The U.S. Open Trophy on display in the

The U.S. Open Trophy on display in the Lexus tent at the 2018 U.S. Open Championship at Shinnecock Hills Golf Club in Southampton on Monday. Credit: Kathleen Malone-Van Dyke

Golf initially resisted the invasion of cellphones on its tournament courses, regularly collecting them from fans upon entry and returning them at the end of the day.

But that was in the 2000s, when people still could give up their phones without feeling as if they were giving up an arm.

So fans who last attended a U.S. Open on Long Island at Bethpage Black in 2009 or Shinnecock Hills in 2004 might be surprised to learn this week that mobile phones not only are allowed but encouraged — with limitations.

Since 2015, the USGA has permitted phones on the course and increasingly taken steps to address one of the biggest challenges of watching a tournament in person rather than on television: knowing what the heck is going on across the vast expanse of 18 holes.

Its free U.S. Open app has features that allow fans not only to keep track of players’ scores, but to follow exactly where they are on the course — or on the driving range or putting green, or even where they are practicing on the course early in the week.

So, for example, one could go to the leaderboard, discover someone has gotten hot, then find out exactly where he is on the course and head there.

The app also features video, maps of on-course amenities, and a way to upgrade one’s ticket.

Amanda Weiner, the USGA’s director of digital media and user experience, on Monday described the app as an “onsite digital caddy.” The idea, she said, is for fans to “curate their own experience.”

Fans cannot make phone calls — other than in designated areas — and cannot take pictures or video during the four days of competition.
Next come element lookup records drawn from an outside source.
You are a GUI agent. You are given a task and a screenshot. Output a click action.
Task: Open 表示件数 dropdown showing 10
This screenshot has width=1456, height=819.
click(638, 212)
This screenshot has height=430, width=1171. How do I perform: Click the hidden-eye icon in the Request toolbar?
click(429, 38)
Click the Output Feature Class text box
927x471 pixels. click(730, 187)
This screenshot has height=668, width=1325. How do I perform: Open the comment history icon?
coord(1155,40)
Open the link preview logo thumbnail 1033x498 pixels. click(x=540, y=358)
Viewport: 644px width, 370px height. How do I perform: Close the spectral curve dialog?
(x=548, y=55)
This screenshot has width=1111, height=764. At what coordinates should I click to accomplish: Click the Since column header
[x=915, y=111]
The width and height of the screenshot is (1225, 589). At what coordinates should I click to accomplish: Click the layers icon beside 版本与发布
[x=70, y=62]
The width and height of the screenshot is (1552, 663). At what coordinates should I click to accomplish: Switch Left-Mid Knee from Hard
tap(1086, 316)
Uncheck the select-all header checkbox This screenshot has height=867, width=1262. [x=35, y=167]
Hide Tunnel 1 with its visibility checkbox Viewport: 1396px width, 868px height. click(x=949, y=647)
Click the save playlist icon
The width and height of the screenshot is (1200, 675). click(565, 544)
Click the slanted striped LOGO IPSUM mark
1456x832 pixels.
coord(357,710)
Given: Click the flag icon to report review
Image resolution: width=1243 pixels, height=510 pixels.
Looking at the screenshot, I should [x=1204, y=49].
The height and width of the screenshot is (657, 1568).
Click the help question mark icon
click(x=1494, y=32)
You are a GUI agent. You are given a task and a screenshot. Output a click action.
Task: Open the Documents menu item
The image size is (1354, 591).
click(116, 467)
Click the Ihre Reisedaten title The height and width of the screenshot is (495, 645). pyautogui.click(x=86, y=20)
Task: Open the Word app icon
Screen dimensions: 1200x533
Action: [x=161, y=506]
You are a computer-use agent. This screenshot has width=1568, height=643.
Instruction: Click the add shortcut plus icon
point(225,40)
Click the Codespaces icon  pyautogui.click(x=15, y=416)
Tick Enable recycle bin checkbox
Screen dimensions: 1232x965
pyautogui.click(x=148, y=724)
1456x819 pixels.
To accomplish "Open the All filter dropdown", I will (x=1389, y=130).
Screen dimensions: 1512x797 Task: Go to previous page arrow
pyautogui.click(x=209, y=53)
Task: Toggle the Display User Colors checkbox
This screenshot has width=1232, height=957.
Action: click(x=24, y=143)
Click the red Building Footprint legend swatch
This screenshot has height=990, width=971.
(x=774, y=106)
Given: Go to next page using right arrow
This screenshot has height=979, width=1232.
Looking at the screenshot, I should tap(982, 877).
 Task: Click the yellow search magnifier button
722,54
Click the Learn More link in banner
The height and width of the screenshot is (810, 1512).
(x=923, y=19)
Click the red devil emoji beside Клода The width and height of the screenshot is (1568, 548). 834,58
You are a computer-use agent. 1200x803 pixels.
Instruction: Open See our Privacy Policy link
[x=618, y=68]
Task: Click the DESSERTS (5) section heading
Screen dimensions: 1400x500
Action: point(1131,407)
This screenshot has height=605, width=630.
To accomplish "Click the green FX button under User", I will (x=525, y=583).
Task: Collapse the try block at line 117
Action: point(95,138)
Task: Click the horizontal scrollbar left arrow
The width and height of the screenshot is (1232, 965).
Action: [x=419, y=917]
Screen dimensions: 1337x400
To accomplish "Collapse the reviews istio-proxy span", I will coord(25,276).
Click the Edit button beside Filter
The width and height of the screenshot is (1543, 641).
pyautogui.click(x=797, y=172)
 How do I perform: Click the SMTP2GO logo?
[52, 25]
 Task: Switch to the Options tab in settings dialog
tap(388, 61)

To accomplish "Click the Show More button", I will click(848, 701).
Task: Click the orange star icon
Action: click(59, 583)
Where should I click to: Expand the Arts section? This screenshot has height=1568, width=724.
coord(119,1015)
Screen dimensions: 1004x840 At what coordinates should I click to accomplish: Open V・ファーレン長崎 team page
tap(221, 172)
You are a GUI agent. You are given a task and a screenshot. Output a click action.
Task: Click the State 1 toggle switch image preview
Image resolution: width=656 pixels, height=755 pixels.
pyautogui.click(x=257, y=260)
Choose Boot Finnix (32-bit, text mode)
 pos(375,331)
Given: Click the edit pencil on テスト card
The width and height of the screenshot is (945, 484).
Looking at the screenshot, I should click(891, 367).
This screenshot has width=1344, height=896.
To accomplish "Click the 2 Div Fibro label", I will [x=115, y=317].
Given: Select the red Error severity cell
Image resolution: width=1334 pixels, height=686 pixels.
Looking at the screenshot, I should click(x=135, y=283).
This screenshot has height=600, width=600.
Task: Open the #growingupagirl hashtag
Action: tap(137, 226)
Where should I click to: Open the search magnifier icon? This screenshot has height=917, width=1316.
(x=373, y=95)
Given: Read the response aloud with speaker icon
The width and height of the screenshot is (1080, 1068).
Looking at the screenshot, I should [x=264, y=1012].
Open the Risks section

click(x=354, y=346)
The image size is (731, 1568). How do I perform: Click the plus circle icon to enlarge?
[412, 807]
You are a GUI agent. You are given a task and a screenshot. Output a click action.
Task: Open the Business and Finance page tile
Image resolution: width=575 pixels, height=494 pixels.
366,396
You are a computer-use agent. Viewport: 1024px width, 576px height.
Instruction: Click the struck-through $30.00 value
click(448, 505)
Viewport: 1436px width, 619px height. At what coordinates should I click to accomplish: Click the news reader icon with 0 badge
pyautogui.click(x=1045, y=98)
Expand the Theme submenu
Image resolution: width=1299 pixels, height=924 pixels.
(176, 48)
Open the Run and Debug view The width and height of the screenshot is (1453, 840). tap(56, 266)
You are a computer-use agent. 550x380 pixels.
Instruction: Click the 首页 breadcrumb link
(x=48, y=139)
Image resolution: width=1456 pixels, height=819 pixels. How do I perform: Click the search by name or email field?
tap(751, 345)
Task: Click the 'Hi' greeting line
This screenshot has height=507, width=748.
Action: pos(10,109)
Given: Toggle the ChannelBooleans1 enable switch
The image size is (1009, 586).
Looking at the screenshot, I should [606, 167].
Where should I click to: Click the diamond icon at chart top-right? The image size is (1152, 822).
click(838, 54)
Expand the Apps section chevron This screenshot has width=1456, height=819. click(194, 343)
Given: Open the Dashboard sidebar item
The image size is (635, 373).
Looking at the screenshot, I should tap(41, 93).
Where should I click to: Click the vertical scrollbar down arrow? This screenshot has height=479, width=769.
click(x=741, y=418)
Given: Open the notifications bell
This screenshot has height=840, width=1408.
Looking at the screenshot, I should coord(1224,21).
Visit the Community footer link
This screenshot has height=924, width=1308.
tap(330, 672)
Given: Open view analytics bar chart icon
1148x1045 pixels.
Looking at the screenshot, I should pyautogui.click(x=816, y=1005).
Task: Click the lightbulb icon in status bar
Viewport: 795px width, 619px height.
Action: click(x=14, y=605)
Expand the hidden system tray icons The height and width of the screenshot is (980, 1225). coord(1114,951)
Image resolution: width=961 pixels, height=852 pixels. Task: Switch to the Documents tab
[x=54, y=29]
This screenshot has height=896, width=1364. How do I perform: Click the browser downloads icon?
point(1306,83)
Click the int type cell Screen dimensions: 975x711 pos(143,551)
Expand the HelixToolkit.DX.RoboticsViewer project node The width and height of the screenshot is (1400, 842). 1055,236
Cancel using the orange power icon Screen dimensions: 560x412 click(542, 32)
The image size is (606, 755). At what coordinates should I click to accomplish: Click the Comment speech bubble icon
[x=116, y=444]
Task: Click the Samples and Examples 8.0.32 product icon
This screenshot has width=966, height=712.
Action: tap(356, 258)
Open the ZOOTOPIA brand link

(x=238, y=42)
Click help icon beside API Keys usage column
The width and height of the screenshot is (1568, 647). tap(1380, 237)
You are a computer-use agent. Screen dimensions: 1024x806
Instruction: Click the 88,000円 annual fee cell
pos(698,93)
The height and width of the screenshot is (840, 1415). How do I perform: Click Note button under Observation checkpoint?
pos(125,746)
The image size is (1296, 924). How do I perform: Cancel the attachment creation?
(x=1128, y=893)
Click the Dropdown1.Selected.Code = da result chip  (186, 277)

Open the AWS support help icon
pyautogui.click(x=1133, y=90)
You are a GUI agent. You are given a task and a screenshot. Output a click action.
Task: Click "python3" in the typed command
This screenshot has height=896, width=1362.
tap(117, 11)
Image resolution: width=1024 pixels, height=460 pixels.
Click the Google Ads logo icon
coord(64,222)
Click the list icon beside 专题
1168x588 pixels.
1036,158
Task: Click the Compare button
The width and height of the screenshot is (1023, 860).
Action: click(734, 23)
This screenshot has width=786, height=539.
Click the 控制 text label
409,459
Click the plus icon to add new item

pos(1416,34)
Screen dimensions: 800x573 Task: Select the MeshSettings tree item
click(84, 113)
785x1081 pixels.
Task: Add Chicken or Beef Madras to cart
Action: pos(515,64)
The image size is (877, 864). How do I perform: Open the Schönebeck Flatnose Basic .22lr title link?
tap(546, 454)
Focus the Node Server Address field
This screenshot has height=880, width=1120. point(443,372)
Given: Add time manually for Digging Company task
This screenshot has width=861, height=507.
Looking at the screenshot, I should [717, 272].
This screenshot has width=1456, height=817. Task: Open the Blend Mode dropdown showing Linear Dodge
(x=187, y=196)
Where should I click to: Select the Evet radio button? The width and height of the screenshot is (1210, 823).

Phones are to be set to silent or vibrate. But texting, emailing, use of the app . . . go for it! (There is complimentary WiFi available in grandstands.)

Weiner said there have been few reported problems in the three years since the policy was instituted.

“We’ve been very fortunate that there’s been that level of respect,” she said, adding there are people on the course tasked with enforcing the phone policy.

By the way, there still is one major American tournament where cellphones are unwelcome. Not surprisingly, it’s The Masters.